Jiena bekerja di sebuah perusahaan periklanan. Sudah lebih tiga tahun Jiena bekerja di sana, dan dia merasa sangat nyaman. Lingkungan kerja yang tak mempermasalahkan siapa dirinya. Tak ada yang mempertanyakan identitasnya, walau banyak yang ragu. Entah bagaimana ceritanya, Jiena lebih dikenal sebagai seorang pria di kantor. Bahkan orang-orang memanggilnya Jie—persis nama pria.

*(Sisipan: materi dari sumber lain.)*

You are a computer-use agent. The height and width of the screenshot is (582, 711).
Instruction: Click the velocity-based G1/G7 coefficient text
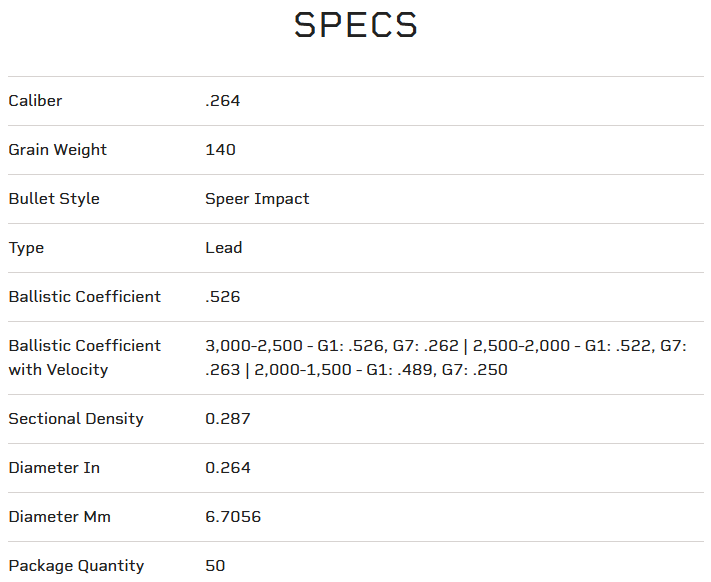(x=445, y=357)

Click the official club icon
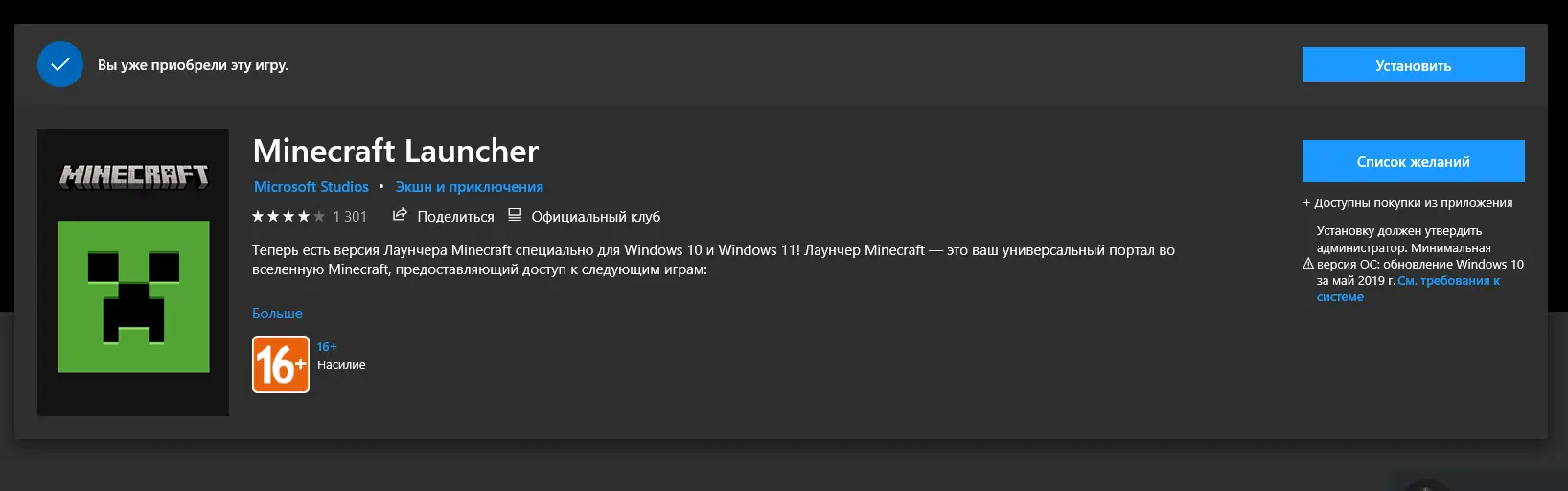pyautogui.click(x=515, y=215)
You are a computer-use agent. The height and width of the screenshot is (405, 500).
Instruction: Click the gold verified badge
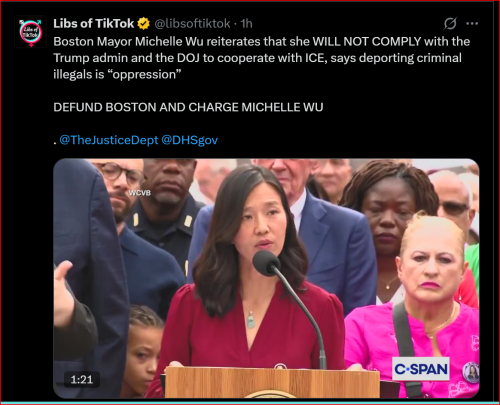(144, 24)
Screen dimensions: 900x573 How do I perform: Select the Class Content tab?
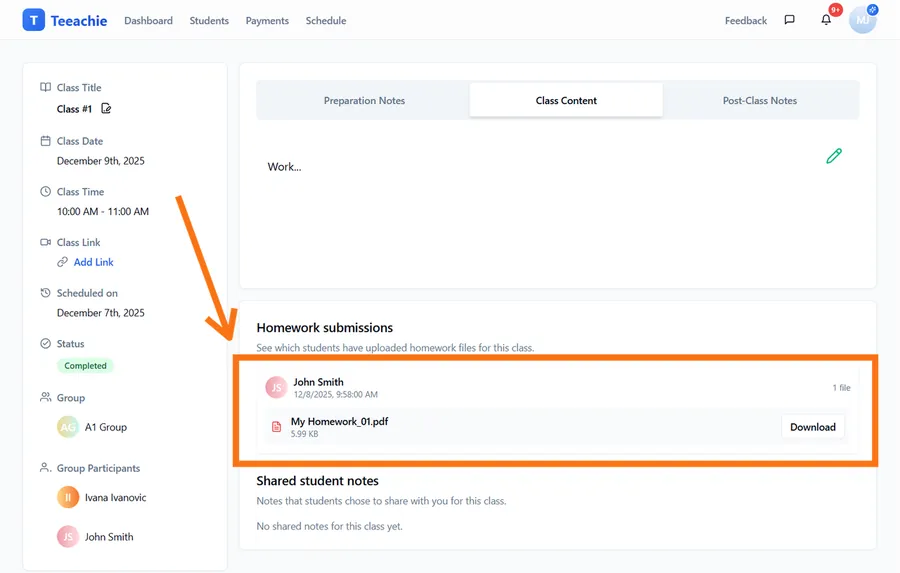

"Ini obatnya, Mas." Gadis apoteker menyerahkan obat yang Jiena beli. Panggilan 'Mas' sudah biasa dia dengar, dan Jiena tak memperdulikan itu.

"Terima kasih." Jiena mengambil kembalian setelah melakukan pembayaran, dia segera pergi dari sana.

Saat Jiena berbalik dan baru berjalan beberapa melangkah. "Aahhh …."

Tubuhnya tiba-tiba bertabrakan dengan pria yang lebih tinggi, menangkap dirinya.